Risk Assessments

Hello,

Do you consider a vendor with access to NPI automatically a high-risk vendor?

Our risk assessment automatically places them as high risk. 

I appreciate everyone's input.

Hi - Consider if that vendor's protection of your or your customer's NPI were compromised. Would that be damaging to you reputationally, financially, or legally? 

Inherently I would consider any vendor who accesses, stores, processes, or transmits corporate or customer NPI a security risk that should be identified, evaluated, and monitored. After a formal risk assessment the residual risks might be considered less than high, but the potential for damages still exists and therefore should keep that third party in-scope as a high risk vendor. 

A vendor with NPI is automatically a high INHERENT risk, however depending on the controls the vendor has in place, the residual risk may lower the overall risk of the vendor.

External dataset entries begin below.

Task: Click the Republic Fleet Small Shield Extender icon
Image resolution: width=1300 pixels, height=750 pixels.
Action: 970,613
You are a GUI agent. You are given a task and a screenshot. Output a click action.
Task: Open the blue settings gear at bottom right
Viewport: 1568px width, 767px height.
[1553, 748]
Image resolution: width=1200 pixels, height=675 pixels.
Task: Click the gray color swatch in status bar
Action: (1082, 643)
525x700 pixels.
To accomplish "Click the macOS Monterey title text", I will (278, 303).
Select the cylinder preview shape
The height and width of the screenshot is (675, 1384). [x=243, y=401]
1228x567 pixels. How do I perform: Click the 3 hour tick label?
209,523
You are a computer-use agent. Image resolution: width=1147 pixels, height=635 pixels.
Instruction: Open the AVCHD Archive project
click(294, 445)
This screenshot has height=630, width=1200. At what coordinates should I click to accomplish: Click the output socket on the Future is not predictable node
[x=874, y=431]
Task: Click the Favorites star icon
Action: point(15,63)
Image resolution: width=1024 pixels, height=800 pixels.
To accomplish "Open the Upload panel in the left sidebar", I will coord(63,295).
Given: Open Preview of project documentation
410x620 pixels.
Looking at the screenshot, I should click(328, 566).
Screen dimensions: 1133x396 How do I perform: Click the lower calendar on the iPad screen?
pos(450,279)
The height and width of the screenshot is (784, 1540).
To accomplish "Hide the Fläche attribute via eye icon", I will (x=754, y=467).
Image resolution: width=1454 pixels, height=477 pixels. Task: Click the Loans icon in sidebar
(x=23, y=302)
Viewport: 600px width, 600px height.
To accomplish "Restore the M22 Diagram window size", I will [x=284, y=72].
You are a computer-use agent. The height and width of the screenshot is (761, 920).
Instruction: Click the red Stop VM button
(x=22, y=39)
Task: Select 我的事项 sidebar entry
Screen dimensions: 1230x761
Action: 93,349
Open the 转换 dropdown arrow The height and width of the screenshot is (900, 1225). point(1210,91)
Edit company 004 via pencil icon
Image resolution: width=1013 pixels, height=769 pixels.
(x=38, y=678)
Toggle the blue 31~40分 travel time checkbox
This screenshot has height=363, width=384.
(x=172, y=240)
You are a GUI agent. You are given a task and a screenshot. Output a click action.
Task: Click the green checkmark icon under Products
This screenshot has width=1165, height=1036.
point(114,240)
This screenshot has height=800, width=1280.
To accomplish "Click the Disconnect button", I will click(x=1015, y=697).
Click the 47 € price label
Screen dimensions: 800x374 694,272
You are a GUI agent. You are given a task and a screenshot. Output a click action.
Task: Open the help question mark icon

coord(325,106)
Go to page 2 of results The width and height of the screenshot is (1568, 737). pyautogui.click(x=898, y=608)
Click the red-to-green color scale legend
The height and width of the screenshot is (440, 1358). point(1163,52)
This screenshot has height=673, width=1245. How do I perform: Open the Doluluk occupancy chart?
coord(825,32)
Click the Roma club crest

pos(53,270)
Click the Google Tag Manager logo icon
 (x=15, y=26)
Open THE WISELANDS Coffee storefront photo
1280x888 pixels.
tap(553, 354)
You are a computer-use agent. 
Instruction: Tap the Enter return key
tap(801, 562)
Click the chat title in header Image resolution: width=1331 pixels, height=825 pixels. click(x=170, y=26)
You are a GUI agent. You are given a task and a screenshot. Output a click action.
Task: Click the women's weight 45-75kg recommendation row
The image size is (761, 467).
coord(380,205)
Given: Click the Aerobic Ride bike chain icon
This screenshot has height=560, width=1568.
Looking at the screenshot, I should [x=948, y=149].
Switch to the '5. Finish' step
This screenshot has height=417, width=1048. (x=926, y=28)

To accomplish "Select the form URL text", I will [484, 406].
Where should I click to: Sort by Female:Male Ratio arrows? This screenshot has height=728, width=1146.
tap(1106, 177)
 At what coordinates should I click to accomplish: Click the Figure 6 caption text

We do not put them as automatically high risk. The way we think about it is total exposure. Are they only getting a handful of files? If something were to happen to those how big of an impact would this be both financially and reputationally? If both of those are minimal it would not be high risk. If you have a vendor as high risk they would most likely fall into a form of advanced and ongoing monitoring. Is that really needed on a vendor who only has access to 5-10 records? I would not think so but at the end it really depends on your organizations risk tolerance and risk appetite. If the cost of monitoring is more than the total cost (remember there are nonquantitative impacts such as impact to reputation) then I do not find them to be a high risk vendor.  

I would agree that it depends on the volume of data too.  If the vendor just has NPI for 5-10 customers, then the impact may never rise to a high risk.  That said, you still want to make sure you're considering any other risk associated with the services provided, and have a process to "check-in" on the service to see if the volume has changed.  Many times, a vendor might start off with a small number of records, but as the service gets up and running, that will scale up.  If you don't have a process to oversee any changes, you could miss a vendor moving from a low to high risk.

We also assess whether the vendor have direct or indirect access to the NPI.   If you are a regulated industry (ex.  Financial services), even a handful of NPI will default to high where you have to assess their controls such as encryption at rest/motion/use and MFA.

Thank you all for your inputs.  This really helps. 

I am so glad that we have this platform to exchange ideas.